Employer contributions don't come out of your paycheck though; for the business, its a cost of doing business.

It's specifically a cost of labor. The business spends $X on you as an employee, and you receive $Y. The difference between X and Y is tax. The fact that some of the difference is technically removed before the money is transferred to you, and some of it is technically removed after the money is transferred, makes no difference in the end.
> removing the maximum wage for Social Security contributions

This sounds like a great idea to me. It's absurd that only the first $118,500 of earnings are subject to to social security tax, and it means that our tax structure is much less progressive than it appears at first glance (which is one reason certain people strenuously avoid talking about any taxes except Federal Income Taxes).

It's not absurd: Social Security's benefits formula has significant "bend points" that make it an increasingly bad "investment" for higher income workers.
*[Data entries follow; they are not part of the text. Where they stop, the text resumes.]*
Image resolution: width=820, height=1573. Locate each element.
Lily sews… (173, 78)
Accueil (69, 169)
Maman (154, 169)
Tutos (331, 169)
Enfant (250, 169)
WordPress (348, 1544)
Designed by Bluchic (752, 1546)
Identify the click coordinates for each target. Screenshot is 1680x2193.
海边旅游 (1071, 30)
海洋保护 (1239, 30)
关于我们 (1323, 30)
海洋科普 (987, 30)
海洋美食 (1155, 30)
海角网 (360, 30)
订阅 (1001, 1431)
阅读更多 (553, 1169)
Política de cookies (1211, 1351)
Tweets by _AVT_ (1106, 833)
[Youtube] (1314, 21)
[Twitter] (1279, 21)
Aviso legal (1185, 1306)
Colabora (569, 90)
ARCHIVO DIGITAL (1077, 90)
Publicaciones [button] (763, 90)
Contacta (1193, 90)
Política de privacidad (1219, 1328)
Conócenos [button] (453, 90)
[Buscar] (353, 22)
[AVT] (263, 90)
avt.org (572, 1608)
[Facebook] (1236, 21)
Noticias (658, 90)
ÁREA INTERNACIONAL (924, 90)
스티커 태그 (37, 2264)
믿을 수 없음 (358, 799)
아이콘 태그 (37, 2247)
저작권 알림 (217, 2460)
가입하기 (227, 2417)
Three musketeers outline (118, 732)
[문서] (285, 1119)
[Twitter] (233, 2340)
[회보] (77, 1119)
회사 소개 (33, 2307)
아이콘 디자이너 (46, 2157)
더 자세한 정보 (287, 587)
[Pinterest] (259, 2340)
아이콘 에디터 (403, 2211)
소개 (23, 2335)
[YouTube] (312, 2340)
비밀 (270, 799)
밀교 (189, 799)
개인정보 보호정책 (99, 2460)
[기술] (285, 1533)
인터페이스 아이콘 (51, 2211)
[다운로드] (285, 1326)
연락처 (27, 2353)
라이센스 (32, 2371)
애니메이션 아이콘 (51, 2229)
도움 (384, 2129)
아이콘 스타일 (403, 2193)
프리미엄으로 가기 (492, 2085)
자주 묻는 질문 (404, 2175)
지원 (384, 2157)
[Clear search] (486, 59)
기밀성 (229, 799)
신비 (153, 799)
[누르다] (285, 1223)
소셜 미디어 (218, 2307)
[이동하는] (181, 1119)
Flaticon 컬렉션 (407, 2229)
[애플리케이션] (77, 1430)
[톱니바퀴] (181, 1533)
Eliminating the wage cap would remove any remaining fig leaf covering its essentially redistributive nature: High income workers would have to live to 140 to get back what they "paid in" even without interest.
Why do we need to keep a fig leaf to cover up what everybody already knows is there? We should either accept that Social Security is a form of welfare and rationalize it accordingly (my preference) or we should overhaul it to actually be the mandated savings scheme that it's said to be.
Because welfare isn't popular, it makes it more subject to the political climate, and because as a mandated savings scheme, social security isn't terribly performant.
The goal of the tax is not redistribution of wealth. The goal is to fund the benefits. The tax is capped because the benefits are capped.
That is nonsense. The first social security recipients paid 0 in. SS has always been a redistribution from workers to retirees, with no actuarial basis for the connection between how much you put it and how much you get out.
The social security tax is capped because the benefits are also capped. Billionaires don't need $100k/month in SS benefits.